Raw data:
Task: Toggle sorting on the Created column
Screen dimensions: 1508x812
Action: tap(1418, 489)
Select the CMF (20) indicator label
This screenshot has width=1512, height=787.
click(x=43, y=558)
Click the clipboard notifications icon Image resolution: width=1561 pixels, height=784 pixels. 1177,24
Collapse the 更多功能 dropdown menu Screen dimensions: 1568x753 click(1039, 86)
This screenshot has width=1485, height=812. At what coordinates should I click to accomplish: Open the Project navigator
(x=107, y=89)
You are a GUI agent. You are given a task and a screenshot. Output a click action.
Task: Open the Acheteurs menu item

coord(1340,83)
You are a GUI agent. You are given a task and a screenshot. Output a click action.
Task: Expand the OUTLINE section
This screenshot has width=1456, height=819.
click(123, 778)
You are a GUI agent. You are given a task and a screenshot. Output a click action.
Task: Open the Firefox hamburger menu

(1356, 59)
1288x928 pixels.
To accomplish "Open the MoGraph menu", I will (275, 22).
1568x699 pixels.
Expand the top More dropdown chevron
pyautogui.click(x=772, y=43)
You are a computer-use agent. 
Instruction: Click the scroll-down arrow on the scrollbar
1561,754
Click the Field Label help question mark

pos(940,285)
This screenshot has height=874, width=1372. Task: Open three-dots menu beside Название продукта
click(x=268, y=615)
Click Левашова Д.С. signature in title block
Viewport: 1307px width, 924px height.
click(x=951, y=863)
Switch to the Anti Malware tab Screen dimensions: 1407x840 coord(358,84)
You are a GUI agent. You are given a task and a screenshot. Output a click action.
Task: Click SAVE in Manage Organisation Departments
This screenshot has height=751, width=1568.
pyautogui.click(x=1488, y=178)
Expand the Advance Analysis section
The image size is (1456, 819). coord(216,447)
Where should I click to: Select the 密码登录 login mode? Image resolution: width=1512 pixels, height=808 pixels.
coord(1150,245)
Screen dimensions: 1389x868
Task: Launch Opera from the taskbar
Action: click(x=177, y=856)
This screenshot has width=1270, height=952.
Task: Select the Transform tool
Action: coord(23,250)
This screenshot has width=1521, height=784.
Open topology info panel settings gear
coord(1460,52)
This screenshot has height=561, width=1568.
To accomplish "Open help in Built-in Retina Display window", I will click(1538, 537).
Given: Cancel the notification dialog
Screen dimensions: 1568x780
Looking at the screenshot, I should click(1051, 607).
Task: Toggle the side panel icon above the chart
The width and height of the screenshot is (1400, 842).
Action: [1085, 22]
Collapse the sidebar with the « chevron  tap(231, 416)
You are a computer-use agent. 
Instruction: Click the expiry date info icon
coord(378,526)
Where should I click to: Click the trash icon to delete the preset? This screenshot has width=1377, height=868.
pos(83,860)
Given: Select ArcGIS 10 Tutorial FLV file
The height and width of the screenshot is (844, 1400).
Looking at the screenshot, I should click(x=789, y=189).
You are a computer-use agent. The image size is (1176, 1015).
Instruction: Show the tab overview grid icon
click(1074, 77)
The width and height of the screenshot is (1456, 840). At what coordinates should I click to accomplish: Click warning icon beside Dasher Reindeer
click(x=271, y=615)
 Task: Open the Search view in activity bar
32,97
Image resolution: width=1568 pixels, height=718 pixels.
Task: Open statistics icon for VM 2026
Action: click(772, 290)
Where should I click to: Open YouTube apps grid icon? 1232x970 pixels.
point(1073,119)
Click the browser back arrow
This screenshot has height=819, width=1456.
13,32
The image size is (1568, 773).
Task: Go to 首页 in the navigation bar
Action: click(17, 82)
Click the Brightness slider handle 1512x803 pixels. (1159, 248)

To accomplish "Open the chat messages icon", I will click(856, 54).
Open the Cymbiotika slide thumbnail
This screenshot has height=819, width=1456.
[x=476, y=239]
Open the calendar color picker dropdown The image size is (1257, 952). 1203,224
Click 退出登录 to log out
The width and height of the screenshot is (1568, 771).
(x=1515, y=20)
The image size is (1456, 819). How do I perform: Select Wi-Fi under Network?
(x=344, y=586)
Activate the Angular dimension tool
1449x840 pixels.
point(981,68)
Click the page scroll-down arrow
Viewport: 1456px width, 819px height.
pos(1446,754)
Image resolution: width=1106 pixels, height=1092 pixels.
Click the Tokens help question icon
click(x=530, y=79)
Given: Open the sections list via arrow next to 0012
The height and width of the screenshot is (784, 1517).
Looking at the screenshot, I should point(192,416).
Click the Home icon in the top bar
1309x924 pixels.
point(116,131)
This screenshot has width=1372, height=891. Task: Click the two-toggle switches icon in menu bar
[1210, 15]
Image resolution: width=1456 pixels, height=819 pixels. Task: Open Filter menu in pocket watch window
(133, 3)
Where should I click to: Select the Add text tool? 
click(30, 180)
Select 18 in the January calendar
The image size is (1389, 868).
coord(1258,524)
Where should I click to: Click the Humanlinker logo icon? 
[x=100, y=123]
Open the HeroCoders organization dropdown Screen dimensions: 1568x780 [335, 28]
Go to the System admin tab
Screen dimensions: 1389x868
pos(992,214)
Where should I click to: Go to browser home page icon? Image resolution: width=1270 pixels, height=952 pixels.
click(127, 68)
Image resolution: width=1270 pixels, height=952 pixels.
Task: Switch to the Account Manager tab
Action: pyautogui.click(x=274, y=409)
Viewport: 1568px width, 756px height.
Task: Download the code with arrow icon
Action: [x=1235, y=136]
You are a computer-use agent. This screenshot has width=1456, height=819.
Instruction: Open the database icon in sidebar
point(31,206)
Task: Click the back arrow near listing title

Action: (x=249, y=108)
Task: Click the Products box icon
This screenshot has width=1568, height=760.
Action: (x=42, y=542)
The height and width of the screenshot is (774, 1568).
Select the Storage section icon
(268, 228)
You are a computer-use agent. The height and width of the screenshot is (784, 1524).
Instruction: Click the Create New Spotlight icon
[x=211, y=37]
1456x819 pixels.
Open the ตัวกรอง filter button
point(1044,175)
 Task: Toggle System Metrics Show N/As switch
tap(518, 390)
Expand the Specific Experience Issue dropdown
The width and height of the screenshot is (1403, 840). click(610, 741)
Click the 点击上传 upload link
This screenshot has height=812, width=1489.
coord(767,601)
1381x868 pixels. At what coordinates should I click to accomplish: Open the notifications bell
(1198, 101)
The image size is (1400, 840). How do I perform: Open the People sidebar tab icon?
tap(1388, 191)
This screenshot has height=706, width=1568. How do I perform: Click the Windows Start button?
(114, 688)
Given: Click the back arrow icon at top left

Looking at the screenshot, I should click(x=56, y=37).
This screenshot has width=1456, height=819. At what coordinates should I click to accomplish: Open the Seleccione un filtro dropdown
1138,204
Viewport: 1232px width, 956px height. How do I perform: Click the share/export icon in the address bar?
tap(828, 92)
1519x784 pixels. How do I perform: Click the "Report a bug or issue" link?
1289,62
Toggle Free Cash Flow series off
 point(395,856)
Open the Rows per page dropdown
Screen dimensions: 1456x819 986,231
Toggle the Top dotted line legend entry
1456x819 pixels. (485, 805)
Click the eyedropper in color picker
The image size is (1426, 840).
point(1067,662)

Task prompt:
Output the lines above exactly, but only those between the line holding "The height and width of the screenshot is (784, 1517)." and the line holding "You are a computer-use agent. The height", inclusive.

Reply to the task:
The height and width of the screenshot is (784, 1517).
Looking at the screenshot, I should point(192,416).
Click the Home icon in the top bar
1309x924 pixels.
point(116,131)
This screenshot has width=1372, height=891. Task: Click the two-toggle switches icon in menu bar
[1210, 15]
Image resolution: width=1456 pixels, height=819 pixels. Task: Open Filter menu in pocket watch window
(133, 3)
Where should I click to: Select the Add text tool? 
click(30, 180)
Select 18 in the January calendar
The image size is (1389, 868).
coord(1258,524)
Where should I click to: Click the Humanlinker logo icon? 
[x=100, y=123]
Open the HeroCoders organization dropdown Screen dimensions: 1568x780 [335, 28]
Go to the System admin tab
Screen dimensions: 1389x868
pos(992,214)
Where should I click to: Go to browser home page icon? Image resolution: width=1270 pixels, height=952 pixels.
click(127, 68)
Image resolution: width=1270 pixels, height=952 pixels.
Task: Switch to the Account Manager tab
Action: pyautogui.click(x=274, y=409)
Viewport: 1568px width, 756px height.
Task: Download the code with arrow icon
Action: [x=1235, y=136]
You are a computer-use agent. This screenshot has width=1456, height=819.
Instruction: Open the database icon in sidebar
point(31,206)
Task: Click the back arrow near listing title

Action: (x=249, y=108)
Task: Click the Products box icon
This screenshot has width=1568, height=760.
Action: (x=42, y=542)
The height and width of the screenshot is (774, 1568).
Select the Storage section icon
(268, 228)
You are a computer-use agent. The height and width of the screenshot is (784, 1524).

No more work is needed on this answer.